Le polar coréen est désormais une institution qui contient son propre cahier des charges. Sung-hyun Byun, qui n’en est apparemment pas à son coup d’essai, frappe assez juste dans le registre en prenant à bras le corps tous ses incontournables.


On pourrait faire une liste interminable des influences, au premier rang desquelles on trouvera Infernal Affairs pour son jeu d’infiltration et d’agents doubles, permettant une navigation constante entre l’univers des flics et celui des truands.


Les frissons sont multiples quant à la probabilité que le secret s’évente, et, comme toujours en pareil cas, les tentations nombreuses à basculer totalement du côté obscur de la loi, tant les rutilances du crime sont enviables.
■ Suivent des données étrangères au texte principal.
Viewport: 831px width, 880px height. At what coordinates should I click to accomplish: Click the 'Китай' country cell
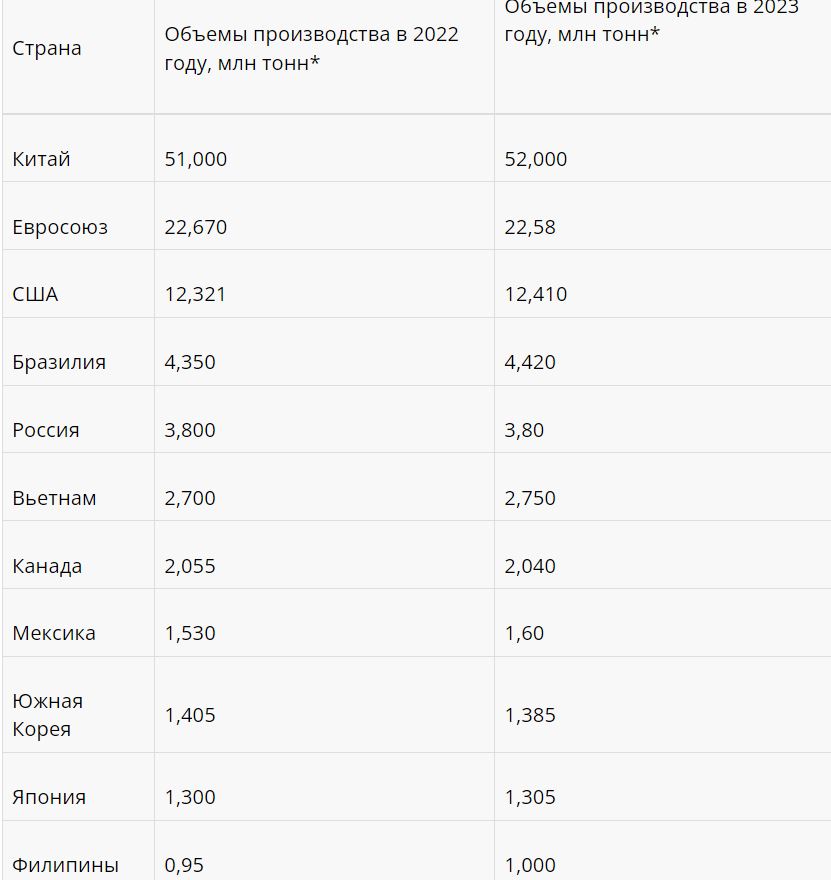[x=42, y=159]
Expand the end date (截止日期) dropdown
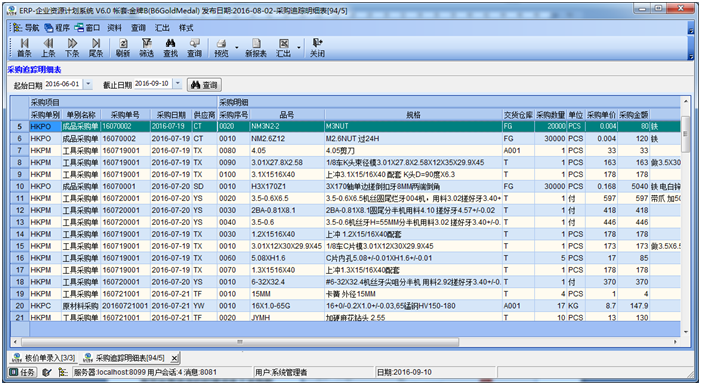701x385 pixels. point(177,84)

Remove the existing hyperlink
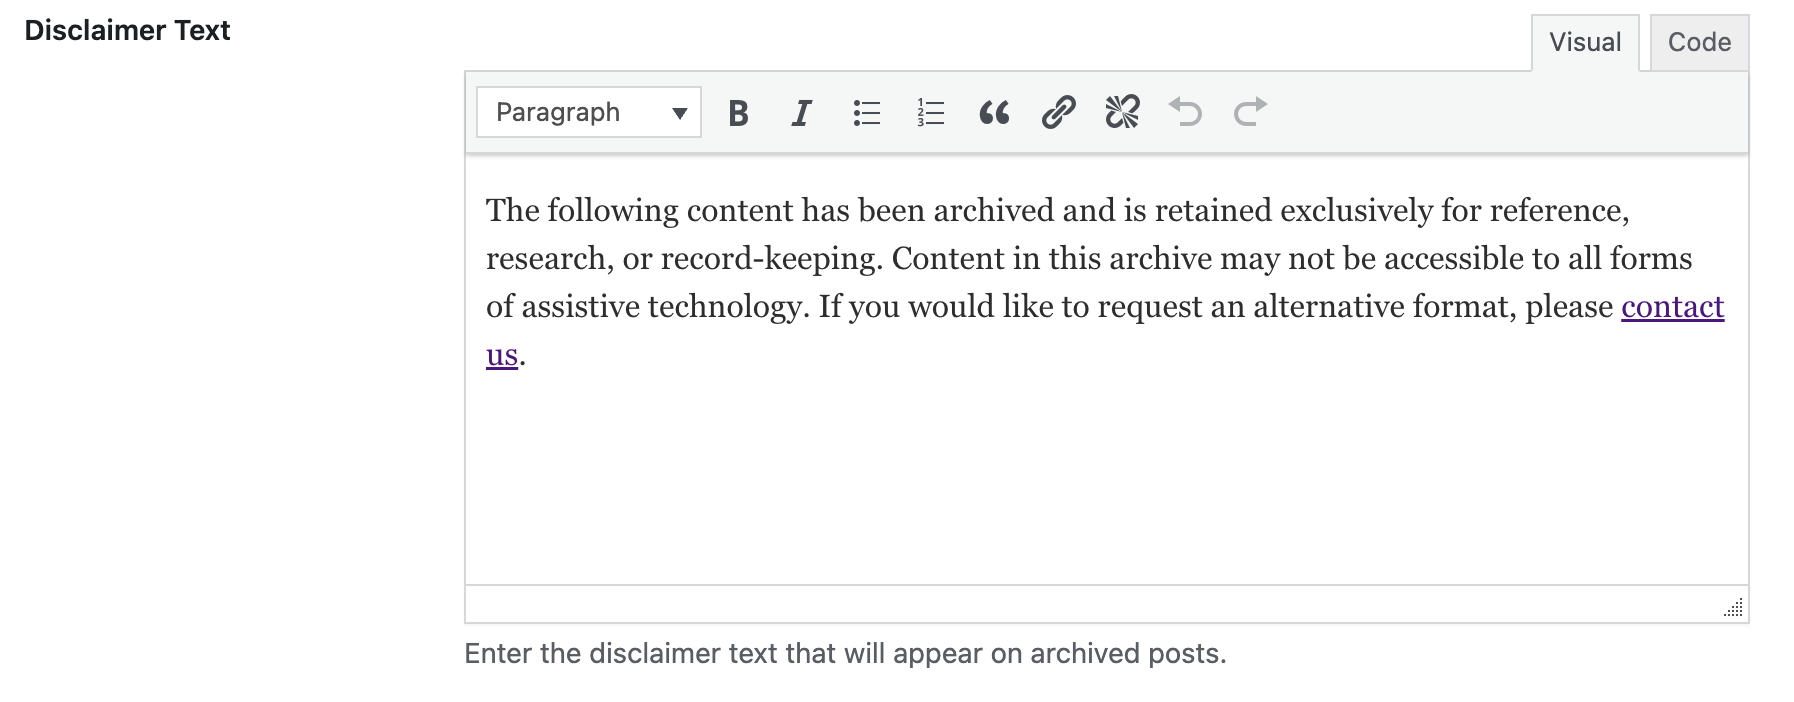coord(1121,113)
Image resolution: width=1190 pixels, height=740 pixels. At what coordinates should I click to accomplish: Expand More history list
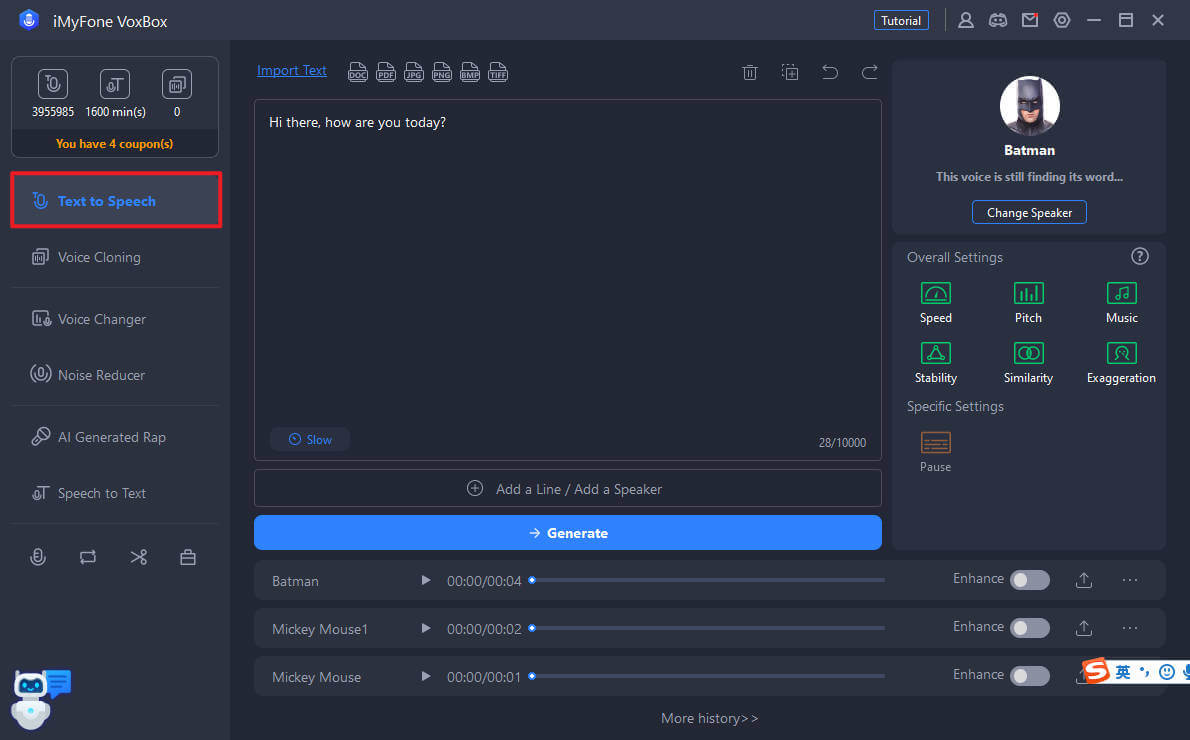(x=709, y=718)
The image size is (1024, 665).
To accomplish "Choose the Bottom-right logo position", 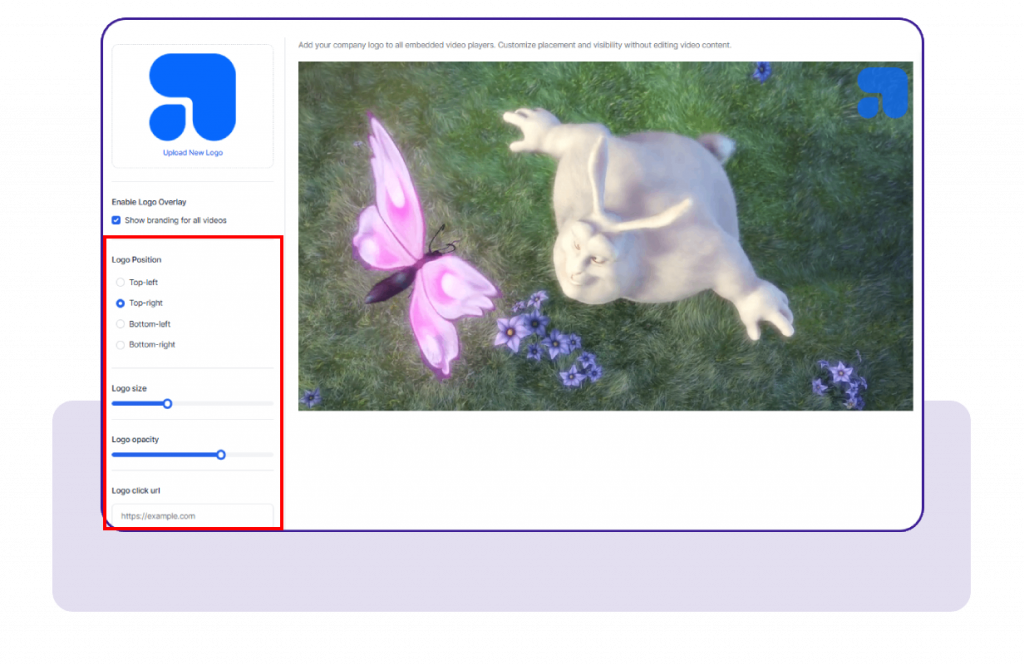I will [121, 345].
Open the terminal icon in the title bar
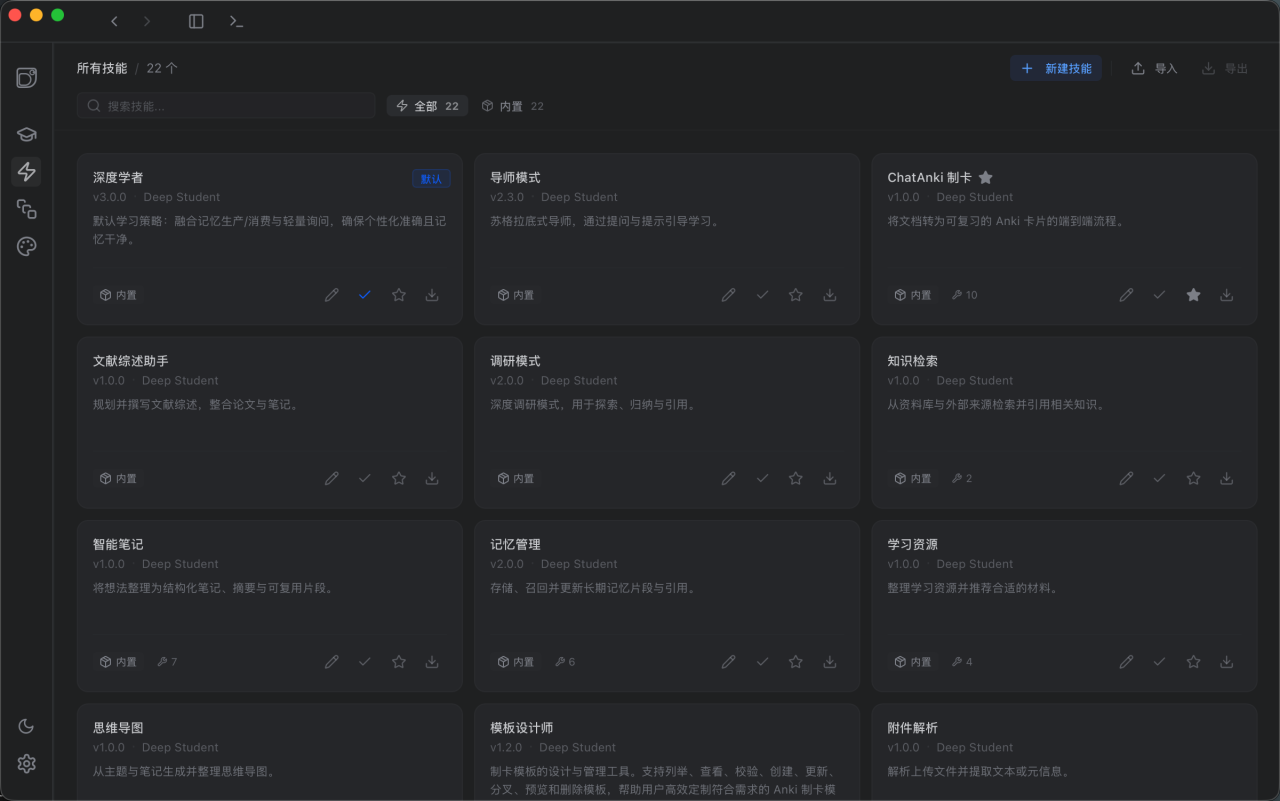The image size is (1280, 801). pyautogui.click(x=237, y=20)
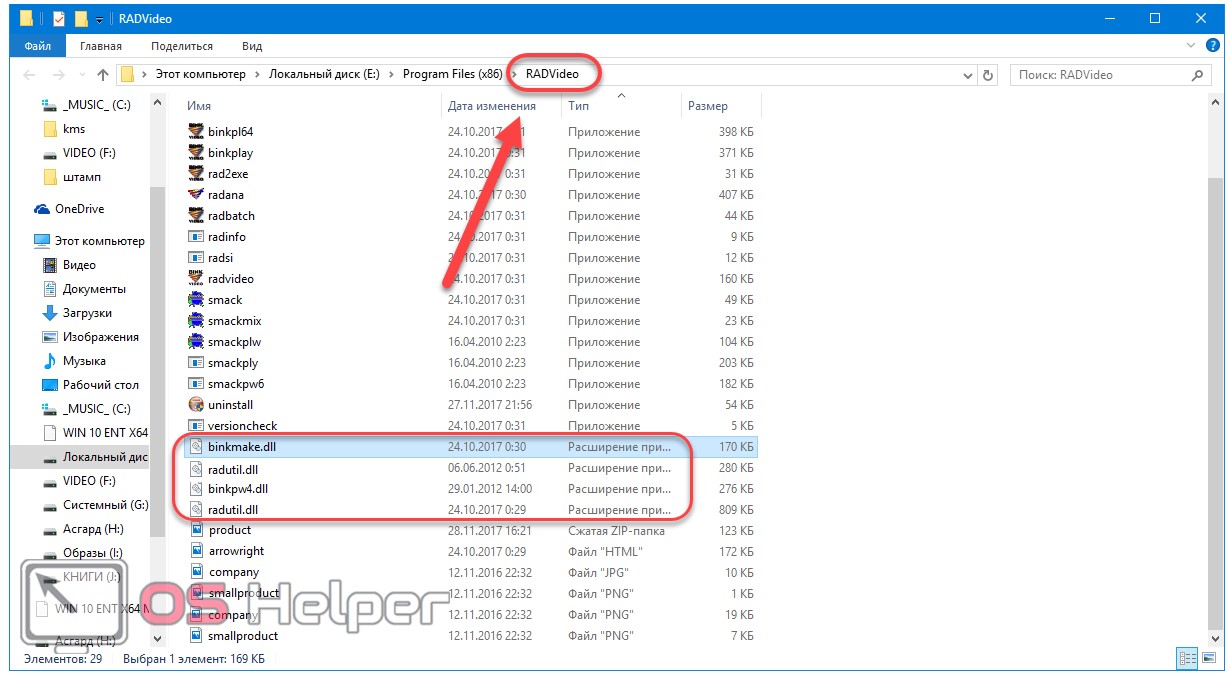The height and width of the screenshot is (674, 1228).
Task: Select the radvideo application file icon
Action: tap(196, 279)
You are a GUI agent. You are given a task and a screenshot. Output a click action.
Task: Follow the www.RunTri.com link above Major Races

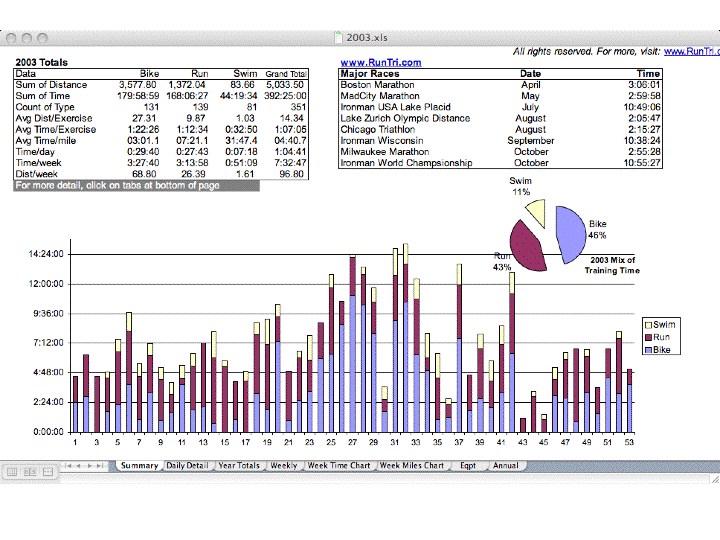pyautogui.click(x=381, y=62)
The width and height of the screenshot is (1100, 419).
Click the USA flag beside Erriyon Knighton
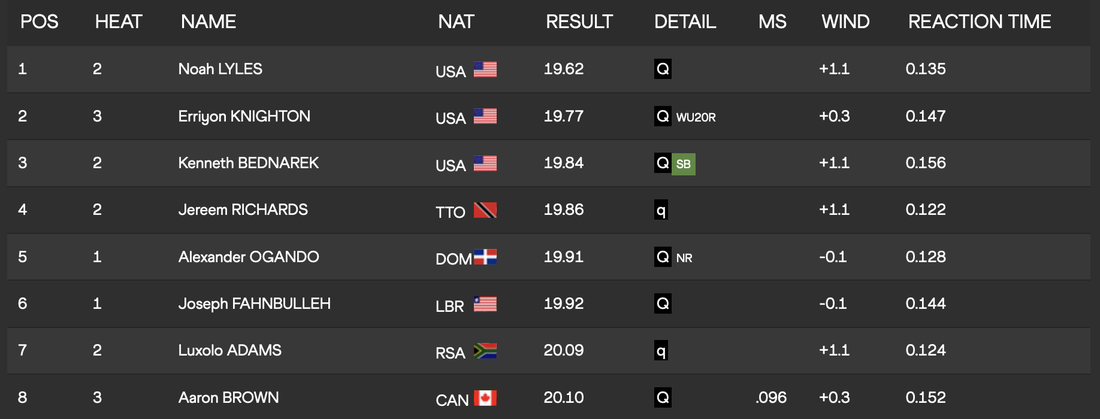click(485, 117)
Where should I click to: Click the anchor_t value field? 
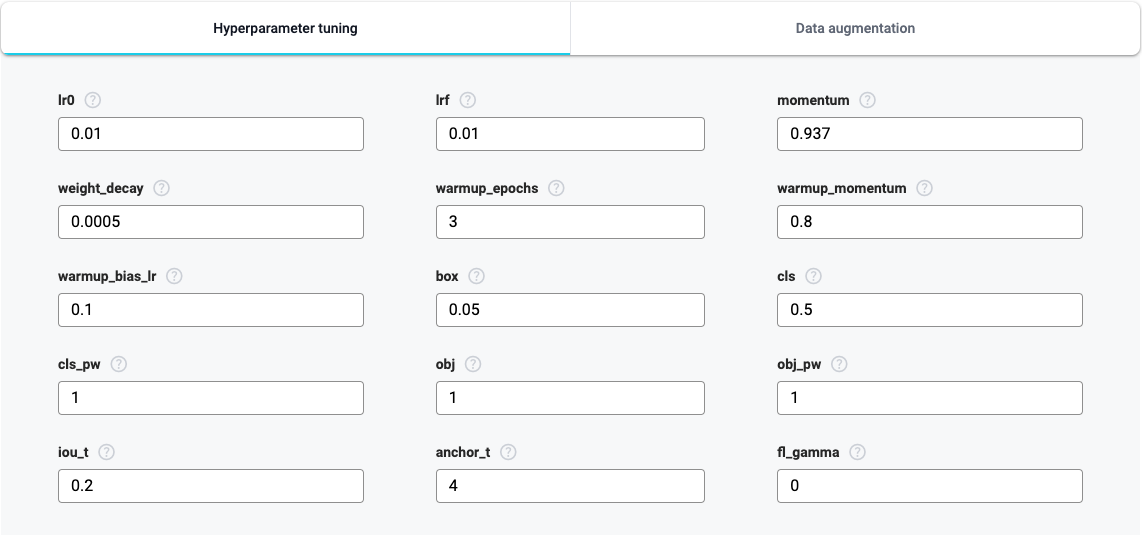coord(570,486)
C’est là que le film joue la plupart de ses cartes : poseur, clinquant, frimeur, il fait de sa mise en scène, bien maîtrisée, une arme convaincante en faveur du luxe et de l’opulence.


Ici, on flingue avec classe, les voitures sont immaculées, les costumes impeccables et les répliques au cordeau. Si le film se prenait au sérieux, ce serait risible, mais il a l’intelligence de jouer sur tous les fronts, y compris celui de l’autodérision.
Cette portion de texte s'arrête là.